The Fire Emblem series has undergone something of a metamorphosis on the 3DS. Since 2012 Fire Emblem Awakening, new combat mechanics, a more straightforward story, and the permanent inclusion of a “casual” mode have made the story driven strategy RPG series more welcoming to new players.
For the most part, these changes have also been interesting for longtime fans, but there’s no denying that the cutthroat challenge the series was once famous for has diminished. Fire Emblem Echoes: Shadows of Valentia, a remake of 1992 Japanese NES game Fire Emblem Gaiden, returns to the series roots. Nintendo and Intelligent Systems are still more than willing to deliver a challenging strategy game, but the game’s reliance on decades-old mechanics doesn’t do it any favors.
Set on the titular continent of Valentia, Fire Emblem Echoes: Shadows of Valentia stars two childhood friends, Alm and Celica. Separated at a young age as the kingdoms of Zofia and Rigel engage in a massive war for control of the land, the two initially work toward drastically different goals. Alm, who unceremoniously takes control of the “Deliverance,” Zofia’s rebel army, stars in “a rise to power” story that’s pretty standard fare for Fire Emblem.
If you’ve ever played a Fire Emblem game in the past, Shadows of Valentia’s battle system doesn’t offer too many surprises.
Meanwhile, tortured by nightmares of Alm and Rigelian emperor Rudolf engaged in a battle to the death, Celica sets off with the goal of simply stopping the war before it can destroy the continent. A fully voice-acted story – both in cinematics and standard text-based dialogue encounters – elevates the delivery of both stories.
While their stories are largely separate, you have access to both Alm and Celica’s teams of fighters on a single world map. After a brief prologue, you’re free to control either Alm or Celica as you see fit, with the two fighting their way across Valentia simultaneously.
Where Fire Emblem’s stories historically lead you strictly from battle to battle, Shadows of Valentia gives you the freedom to unfurl the two halves of the story at your own pace and experience a unique version of the tale. Beautiful hand-animated cinematics only bolster the emotional moments, particularly when Alm and Celica meet face-to-face.

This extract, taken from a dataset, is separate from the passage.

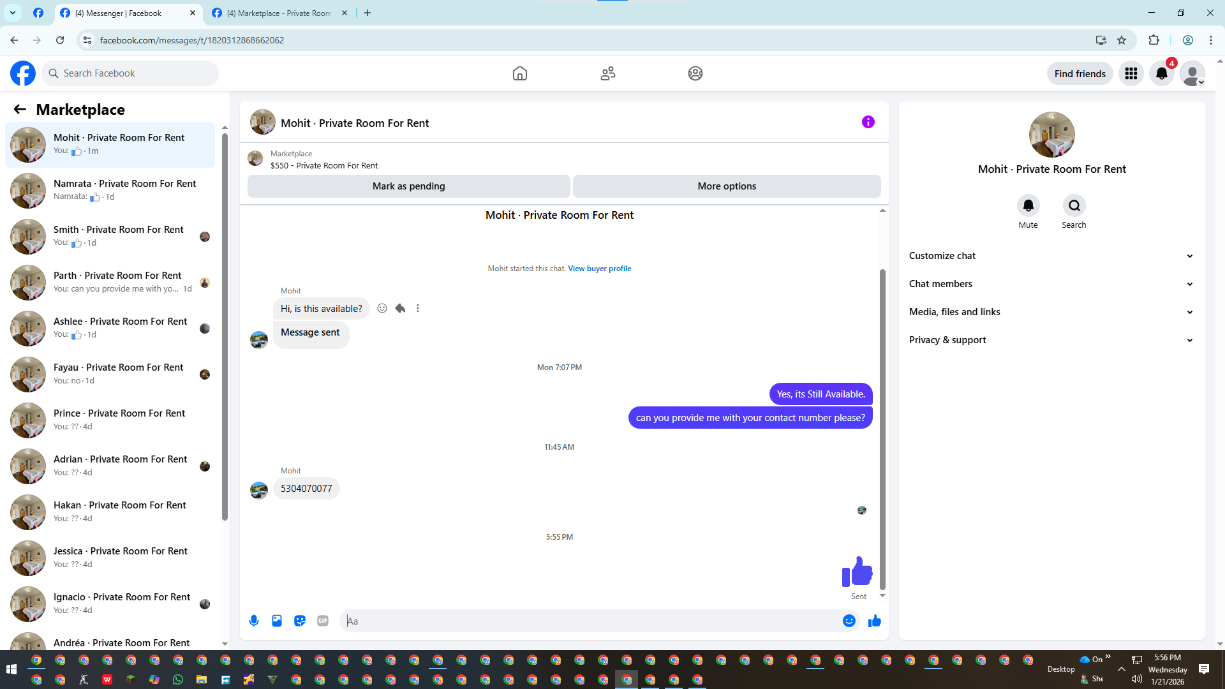Viewport: 1225px width, 689px height.
Task: Open Search in conversation
Action: pyautogui.click(x=1074, y=205)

For the first time in the series, the game also features free-roam sections that allow Alm or Celica to explore dungeons and abandoned buildings in order to obtain treasure or further level up allies. Enemies can often be found exploring these areas as well, and coming into contact with them will still trigger a standard turn-based battle, but these sections allow for more world-building than we’ve seen in the series before. It’s a shame that many of these areas, at least through the first six hours, look nearly identical, as it ruins some of the fun of exploring.
Strike, shoot, and blast
While some aspects of Shadows of Valentia feel fresh thanks to their old mechanics, others feel thin. The “weapon triangle,” a staple of every Fire Emblem game released in North America, is completely absent in the game. Previously, Fire Emblem incorporated a rock-paper-scisssors system for melee combat. Swords were strong against axes, axes were strong against lances, and lances were strong against swords. It created a satisfying gameplay loop that quickly became second-nature to players. With this missing, the strategic gameplay that remains is mostly based around enemy and ally positions and planning counter-attacks.
The addition of full voice-acting is so impressive that it’ll be all but required for the series in the future.
Certain character classes such as paladins and cavaliers are able to cover significantly more ground, and the game’s numerous wide-open maps often means that they’ll be separated from the rest of the group and the action will slow to a crawl as the others catch up. Once battles begin, their outcomes are entirely based on weapon and character statistics. It’s still enjoyable, but its noticeably more basic than the other games.
The dual-character attacks of the recent 3DS games are also gone, which will be a jarring change to those who haven’t played the earlier releases – for those hoping for a more challenging Fire Emblem, it’s certainly welcome, though.
The game’s random number generation for determining whether or not an attack hits also seems to be a little janky – a rating of “50” typically means that there is a 50 percent chance of landing a blow, but it feels much lower in practice. A “turnwheel” allows you to occasionally rewind time and try again if you get particularly unlucky, acting as something of a consolation prize after you repeatedly miss attacks.
Though it’s a remake of a game more than two decades old, Fire Emblem Echoes: Shadows of Valentia still finds ways to push the series forward – they just don’t have anything to do with its strategic gameplay. The addition of full voice-acting is so impressive that it’ll be all but required for the series in the future and the game’s retro-inspired animations are absolutely gorgeous. But Shadows of Valentia doesn’t embrace the combat changes made in Fire Emblem: Awakening and Fates, and as a result, it doesn’t feel like the true successor to those games.